Endocannabinoid System Regulates Inflammation and Insulin resistance via Resistin

Abstract

Background Obesity is recognized as a significant risk factor for cardiovascular disease and dysregulation of the endocannabinoid system. Endocannabinoid system has been regarded as a modulator of food intake that affects the regulation of obesity and insulin resistance. Resistin is an adipokine and involved in metabolic disorders and inflammation. Here, we hypothesized that the endocannabinoid system regulates the CB1R positive monocytes expressing resistin, thus modulating inflammation and insulin resistance in humans.
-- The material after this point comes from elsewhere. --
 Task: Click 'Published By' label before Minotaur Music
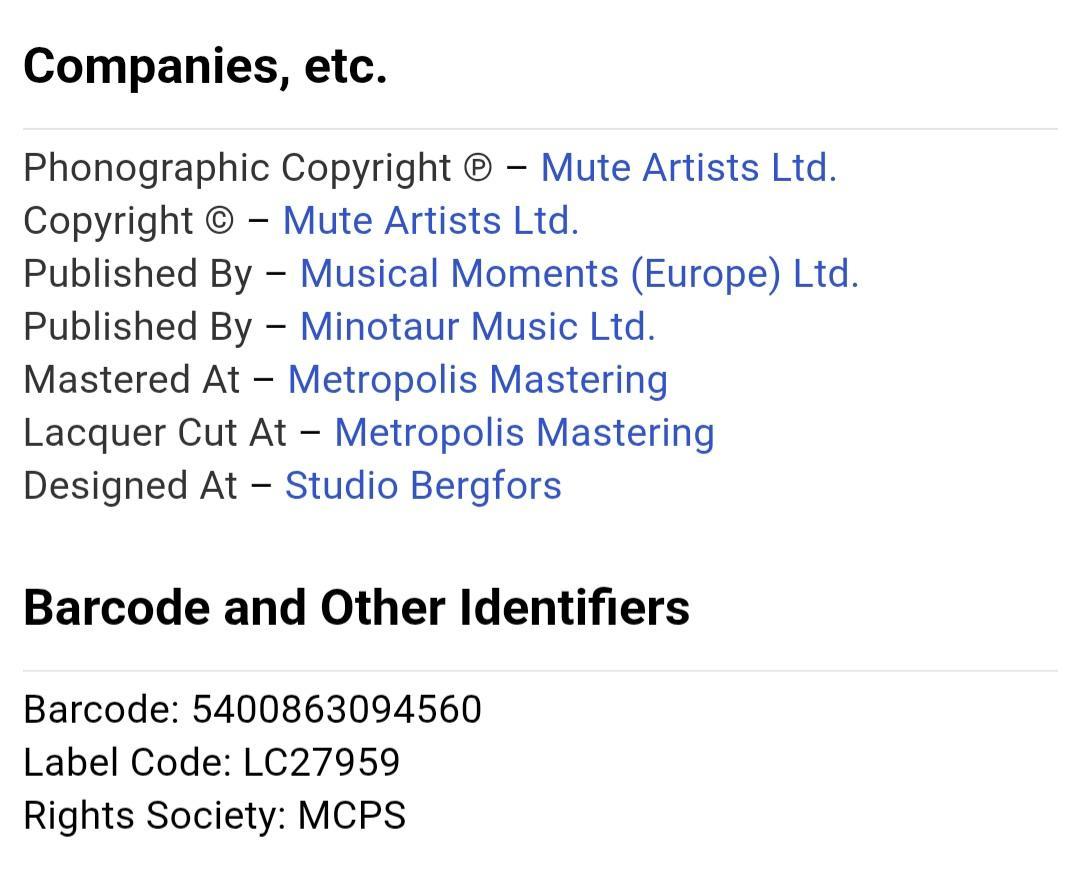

Methods and Results In human atheromatous arteries, CB1R was co-localized with resistin and the levels of resistin expressions were significantly higher in sorted CB1R positive cells. In CB1R positive cells, resistin expressions were increased by 2-AG and CB1 receptor blockade by SR141716 and AM251 reduced resistin expressions via the inhibition phosphorylation of p38 MAPKs. To test whether the endocannabinoid system regulates insulin resistance and inflammation in vivo, we used two animal models as humanized NOG mice and humanized resistin mice models. In both models, high fat diet increased insulin resistance, which was reversed by the treatment of CB1 receptor antagonists. Furthermore, the increase of CB1R, resistin and proinflammatory gene expressions induced by high fat diet was normalized in the normal diet in visceral fat tissues of both mice. Moreover, we confirmed that this process might be mediated by the infiltration of peripheral blood monocytes expressing resistin. Further studies including a migration assay and LC/MS/MS demonstrated that high fat diet increased the level of CB1 receptor ligand, promoting the migration and infiltration of CB1R positive monocytes. Conclusion Our study demonstrated that the endocannabinoid system modulates resistin expressions of human peripheral monocytes, thus regulating the infiltration of these cells into the tissues associated with insulin resistance and inflammation. These results provide an important insight into the pathophysiology of cardiometabolic disease and the development of new drugs.